MATERIAL –

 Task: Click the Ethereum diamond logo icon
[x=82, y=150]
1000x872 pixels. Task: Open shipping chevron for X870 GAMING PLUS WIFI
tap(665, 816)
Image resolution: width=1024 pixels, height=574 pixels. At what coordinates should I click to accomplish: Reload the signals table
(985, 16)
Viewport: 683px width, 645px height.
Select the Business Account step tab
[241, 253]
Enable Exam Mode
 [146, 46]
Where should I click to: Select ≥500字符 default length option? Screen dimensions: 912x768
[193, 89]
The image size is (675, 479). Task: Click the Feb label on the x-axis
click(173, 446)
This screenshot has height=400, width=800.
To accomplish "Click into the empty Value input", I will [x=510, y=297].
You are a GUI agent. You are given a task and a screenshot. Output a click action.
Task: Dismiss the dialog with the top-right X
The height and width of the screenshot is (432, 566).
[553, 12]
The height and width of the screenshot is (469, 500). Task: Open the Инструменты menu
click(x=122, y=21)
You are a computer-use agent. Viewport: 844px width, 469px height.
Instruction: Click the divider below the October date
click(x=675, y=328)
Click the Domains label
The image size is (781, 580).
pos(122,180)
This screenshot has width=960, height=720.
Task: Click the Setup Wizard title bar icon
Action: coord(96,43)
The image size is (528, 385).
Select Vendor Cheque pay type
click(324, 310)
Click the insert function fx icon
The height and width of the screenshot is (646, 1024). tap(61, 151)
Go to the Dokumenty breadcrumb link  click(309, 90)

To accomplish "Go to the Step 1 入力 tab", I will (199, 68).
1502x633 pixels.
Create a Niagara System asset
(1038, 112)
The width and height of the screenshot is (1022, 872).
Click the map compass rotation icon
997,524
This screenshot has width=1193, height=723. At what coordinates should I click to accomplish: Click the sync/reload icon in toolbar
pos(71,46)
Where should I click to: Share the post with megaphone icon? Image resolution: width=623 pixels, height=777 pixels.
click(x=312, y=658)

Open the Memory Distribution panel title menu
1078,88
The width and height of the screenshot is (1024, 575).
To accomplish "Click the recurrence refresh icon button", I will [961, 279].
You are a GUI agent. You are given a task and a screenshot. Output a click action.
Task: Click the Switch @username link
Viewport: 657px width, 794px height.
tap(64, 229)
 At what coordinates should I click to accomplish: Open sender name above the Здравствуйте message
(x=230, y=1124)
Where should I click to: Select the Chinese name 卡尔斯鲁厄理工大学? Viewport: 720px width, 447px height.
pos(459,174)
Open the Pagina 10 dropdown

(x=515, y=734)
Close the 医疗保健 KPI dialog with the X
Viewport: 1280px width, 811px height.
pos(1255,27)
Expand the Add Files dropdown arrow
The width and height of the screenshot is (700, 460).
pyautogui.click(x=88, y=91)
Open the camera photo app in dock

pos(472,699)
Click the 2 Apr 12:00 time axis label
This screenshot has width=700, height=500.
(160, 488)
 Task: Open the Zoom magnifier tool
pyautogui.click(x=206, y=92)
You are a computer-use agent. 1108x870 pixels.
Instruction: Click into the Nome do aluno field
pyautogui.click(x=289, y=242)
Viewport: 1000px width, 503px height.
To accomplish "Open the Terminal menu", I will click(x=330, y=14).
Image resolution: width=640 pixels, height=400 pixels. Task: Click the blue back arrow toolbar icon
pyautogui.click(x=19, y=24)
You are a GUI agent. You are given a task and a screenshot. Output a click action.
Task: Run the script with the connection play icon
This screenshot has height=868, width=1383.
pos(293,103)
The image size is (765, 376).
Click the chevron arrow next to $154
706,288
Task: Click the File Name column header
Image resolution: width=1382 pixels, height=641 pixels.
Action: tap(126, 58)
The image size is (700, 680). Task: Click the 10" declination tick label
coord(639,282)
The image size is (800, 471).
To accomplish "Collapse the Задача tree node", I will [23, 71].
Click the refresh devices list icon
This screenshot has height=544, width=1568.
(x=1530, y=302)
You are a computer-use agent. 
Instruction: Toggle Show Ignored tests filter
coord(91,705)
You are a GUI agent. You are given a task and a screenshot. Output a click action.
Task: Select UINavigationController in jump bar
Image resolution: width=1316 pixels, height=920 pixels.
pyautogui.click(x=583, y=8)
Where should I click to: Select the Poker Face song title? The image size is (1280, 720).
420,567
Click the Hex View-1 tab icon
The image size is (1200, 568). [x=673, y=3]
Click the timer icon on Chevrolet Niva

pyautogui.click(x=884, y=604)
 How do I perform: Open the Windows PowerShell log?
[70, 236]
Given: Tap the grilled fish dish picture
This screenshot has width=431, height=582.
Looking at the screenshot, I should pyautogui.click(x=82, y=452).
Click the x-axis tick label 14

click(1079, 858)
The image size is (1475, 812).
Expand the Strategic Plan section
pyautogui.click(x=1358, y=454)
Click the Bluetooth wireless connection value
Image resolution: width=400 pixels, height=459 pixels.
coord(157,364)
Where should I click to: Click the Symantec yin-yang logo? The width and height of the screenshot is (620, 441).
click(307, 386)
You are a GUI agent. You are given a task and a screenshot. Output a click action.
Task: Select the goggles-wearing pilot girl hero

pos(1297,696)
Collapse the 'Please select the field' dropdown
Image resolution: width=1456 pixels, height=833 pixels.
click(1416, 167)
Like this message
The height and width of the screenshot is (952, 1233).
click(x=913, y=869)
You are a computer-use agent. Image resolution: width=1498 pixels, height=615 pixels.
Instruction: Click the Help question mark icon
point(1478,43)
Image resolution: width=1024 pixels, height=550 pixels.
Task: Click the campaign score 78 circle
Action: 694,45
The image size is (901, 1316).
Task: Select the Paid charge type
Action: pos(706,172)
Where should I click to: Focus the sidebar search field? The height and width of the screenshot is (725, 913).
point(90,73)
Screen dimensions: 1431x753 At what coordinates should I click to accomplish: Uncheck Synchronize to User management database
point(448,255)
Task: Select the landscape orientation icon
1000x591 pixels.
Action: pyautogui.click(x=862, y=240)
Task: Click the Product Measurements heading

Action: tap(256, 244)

WHAT THE TASK REQUIRES – Copy the entire listing above word for word, with nothing added, dropped or changed.

SOLUTION FOR THIS TASK –
 Task: Click the Ethereum diamond logo icon
[x=82, y=150]
1000x872 pixels. Task: Open shipping chevron for X870 GAMING PLUS WIFI
tap(665, 816)
Image resolution: width=1024 pixels, height=574 pixels. At what coordinates should I click to accomplish: Reload the signals table
(985, 16)
Viewport: 683px width, 645px height.
Select the Business Account step tab
[241, 253]
Enable Exam Mode
 [146, 46]
Where should I click to: Select ≥500字符 default length option? Screen dimensions: 912x768
[193, 89]
The image size is (675, 479). Task: Click the Feb label on the x-axis
click(173, 446)
This screenshot has height=400, width=800.
To accomplish "Click into the empty Value input", I will [x=510, y=297].
You are a GUI agent. You are given a task and a screenshot. Output a click action.
Task: Dismiss the dialog with the top-right X
The height and width of the screenshot is (432, 566).
[553, 12]
The height and width of the screenshot is (469, 500). Task: Open the Инструменты menu
click(x=122, y=21)
You are a computer-use agent. Viewport: 844px width, 469px height.
Instruction: Click the divider below the October date
click(x=675, y=328)
Click the Domains label
The image size is (781, 580).
pos(122,180)
This screenshot has width=960, height=720.
Task: Click the Setup Wizard title bar icon
Action: coord(96,43)
The image size is (528, 385).
Select Vendor Cheque pay type
click(324, 310)
Click the insert function fx icon
The height and width of the screenshot is (646, 1024). tap(61, 151)
Go to the Dokumenty breadcrumb link  click(309, 90)

To accomplish "Go to the Step 1 入力 tab", I will (199, 68).
1502x633 pixels.
Create a Niagara System asset
(1038, 112)
The width and height of the screenshot is (1022, 872).
Click the map compass rotation icon
997,524
This screenshot has width=1193, height=723. At what coordinates should I click to accomplish: Click the sync/reload icon in toolbar
pos(71,46)
Where should I click to: Share the post with megaphone icon? Image resolution: width=623 pixels, height=777 pixels.
click(x=312, y=658)

Open the Memory Distribution panel title menu
1078,88
The width and height of the screenshot is (1024, 575).
To accomplish "Click the recurrence refresh icon button", I will [961, 279].
You are a GUI agent. You are given a task and a screenshot. Output a click action.
Task: Click the Switch @username link
Viewport: 657px width, 794px height.
tap(64, 229)
 At what coordinates should I click to accomplish: Open sender name above the Здравствуйте message
(x=230, y=1124)
Where should I click to: Select the Chinese name 卡尔斯鲁厄理工大学? Viewport: 720px width, 447px height.
pos(459,174)
Open the Pagina 10 dropdown

(x=515, y=734)
Close the 医疗保健 KPI dialog with the X
Viewport: 1280px width, 811px height.
pos(1255,27)
Expand the Add Files dropdown arrow
The width and height of the screenshot is (700, 460).
pyautogui.click(x=88, y=91)
Open the camera photo app in dock

pos(472,699)
Click the 2 Apr 12:00 time axis label
This screenshot has width=700, height=500.
(160, 488)
 Task: Open the Zoom magnifier tool
pyautogui.click(x=206, y=92)
You are a computer-use agent. 1108x870 pixels.
Instruction: Click into the Nome do aluno field
pyautogui.click(x=289, y=242)
Viewport: 1000px width, 503px height.
To accomplish "Open the Terminal menu", I will click(x=330, y=14).
Image resolution: width=640 pixels, height=400 pixels. Task: Click the blue back arrow toolbar icon
pyautogui.click(x=19, y=24)
You are a GUI agent. You are given a task and a screenshot. Output a click action.
Task: Run the script with the connection play icon
This screenshot has height=868, width=1383.
pos(293,103)
The image size is (765, 376).
Click the chevron arrow next to $154
706,288
Task: Click the File Name column header
Image resolution: width=1382 pixels, height=641 pixels.
Action: tap(126, 58)
The image size is (700, 680). Task: Click the 10" declination tick label
coord(639,282)
The image size is (800, 471).
To accomplish "Collapse the Задача tree node", I will [23, 71].
Click the refresh devices list icon
This screenshot has height=544, width=1568.
(x=1530, y=302)
You are a computer-use agent. 
Instruction: Toggle Show Ignored tests filter
coord(91,705)
You are a GUI agent. You are given a task and a screenshot. Output a click action.
Task: Select UINavigationController in jump bar
Image resolution: width=1316 pixels, height=920 pixels.
pyautogui.click(x=583, y=8)
Where should I click to: Select the Poker Face song title? The image size is (1280, 720).
420,567
Click the Hex View-1 tab icon
The image size is (1200, 568). [x=673, y=3]
Click the timer icon on Chevrolet Niva

pyautogui.click(x=884, y=604)
 How do I perform: Open the Windows PowerShell log?
[70, 236]
Given: Tap the grilled fish dish picture
This screenshot has width=431, height=582.
Looking at the screenshot, I should pyautogui.click(x=82, y=452).
Click the x-axis tick label 14

click(1079, 858)
The image size is (1475, 812).
Expand the Strategic Plan section
pyautogui.click(x=1358, y=454)
Click the Bluetooth wireless connection value
Image resolution: width=400 pixels, height=459 pixels.
coord(157,364)
Where should I click to: Click the Symantec yin-yang logo? The width and height of the screenshot is (620, 441).
click(307, 386)
You are a GUI agent. You are given a task and a screenshot. Output a click action.
Task: Select the goggles-wearing pilot girl hero

pos(1297,696)
Collapse the 'Please select the field' dropdown
Image resolution: width=1456 pixels, height=833 pixels.
click(1416, 167)
Like this message
The height and width of the screenshot is (952, 1233).
click(x=913, y=869)
You are a computer-use agent. Image resolution: width=1498 pixels, height=615 pixels.
Instruction: Click the Help question mark icon
point(1478,43)
Image resolution: width=1024 pixels, height=550 pixels.
Task: Click the campaign score 78 circle
Action: 694,45
The image size is (901, 1316).
Task: Select the Paid charge type
Action: pos(706,172)
Where should I click to: Focus the sidebar search field? The height and width of the screenshot is (725, 913).
point(90,73)
Screen dimensions: 1431x753 At what coordinates should I click to accomplish: Uncheck Synchronize to User management database
point(448,255)
Task: Select the landscape orientation icon
1000x591 pixels.
Action: pyautogui.click(x=862, y=240)
Task: Click the Product Measurements heading

Action: tap(256, 244)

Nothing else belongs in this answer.